I have lately been questions regarding my health (Cysts on my ovaries and hereditary issue of Ovarian Cancer) I was due this month for an ultrasound to check everything out. So, I have been debating back and forth, meditating and such, am I doing the right thing, should I just trust the Universe to keep me healthy. It has been a rough road at times.
So, I show up at the radiology group, already a bit on edge, and was treated not as I would have liked to by the receptionist, but took a deep breath, heald my tongue, blessed and thanked this person and sat to wait. While I was waiting, I was thinking "All the cells in my body are in perfect working order". They call me in the room, give me my instructions and let me get myself ready before the tech gets in. I take a deep breath, and put myself on the table, thinking "All is well". As I look across the room, there is one lone magazine sitting on the counter. What is on the cover? A YELLOW CAR!!!! I just sat there and laughed. So, even when they had to go back and take a second look at things, I knew that "All was well".
So, I leave the office and I am just singing and bopping along, wondering at the wonderfulness of it all. So, then I throw a request out to the Universe and say, "OK, if I should do this, show me a yellow car". As I pull up to the stop light and look up, there is a yellow taxi cab.
Now I never come this way home, but I say, "Maybe I subconcously knew there was a yellow car there, if I see one more, then I will know that I am moving in the right direction" As the car next to me pulls away, I look up and there is an ENTIRE FLEET of yellow cabs.
I just looked up, laughed at the absolute wonderfulness, the lightness of my heart. It doesn't end there, as I turn two traffic lights later, here comes another yellow car right behind me and follows me halfway home. (A Universal kick in the a**, for doubting?)
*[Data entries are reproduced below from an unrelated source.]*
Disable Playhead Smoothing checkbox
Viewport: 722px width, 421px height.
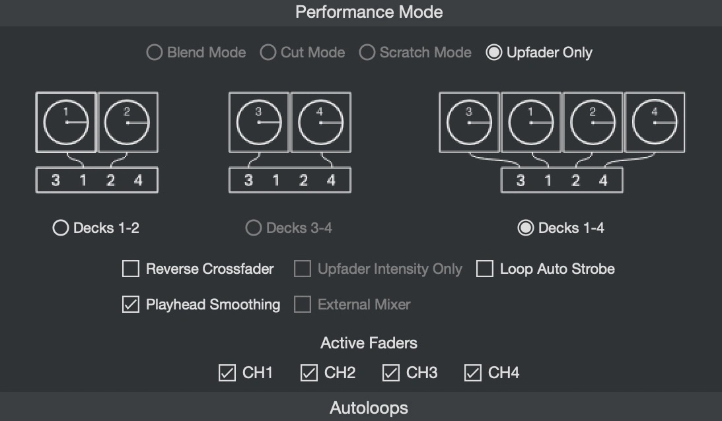131,305

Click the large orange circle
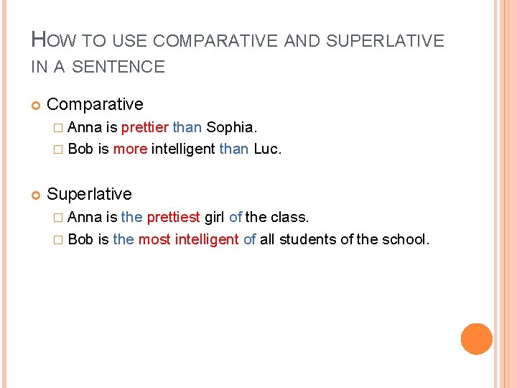click(477, 339)
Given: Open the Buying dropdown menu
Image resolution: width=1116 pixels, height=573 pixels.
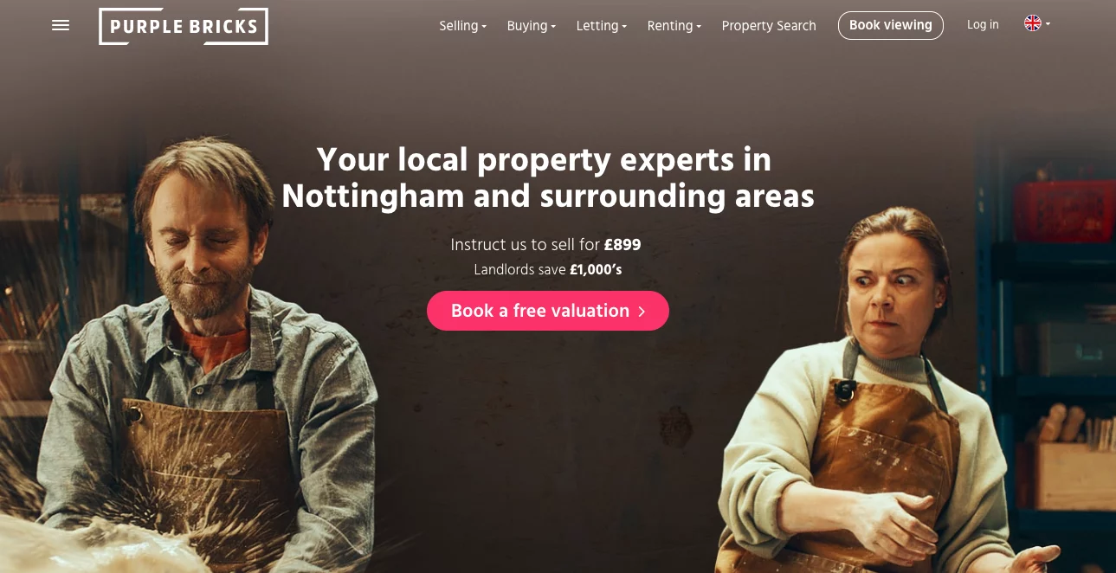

I know that whatever the results of the tests are, I am moving in the right direction. I know, like I know the back of my hand that my second request will be answered. The Universe knows what I need, and gives me what I want. I truely believe this because it hasn't failed me yet.
I explained all of this to my husband, who is doubtful about all of my "LOA stuff". When I told him the story, he was still doubtful. So, now we have an agreement. If my second request is answered he has agreed to put his doubts aside. This is something that I really would like to see happen. The Universe knows what I need, and gives me what I want. Again, I believe this because it hasn't failed me yet.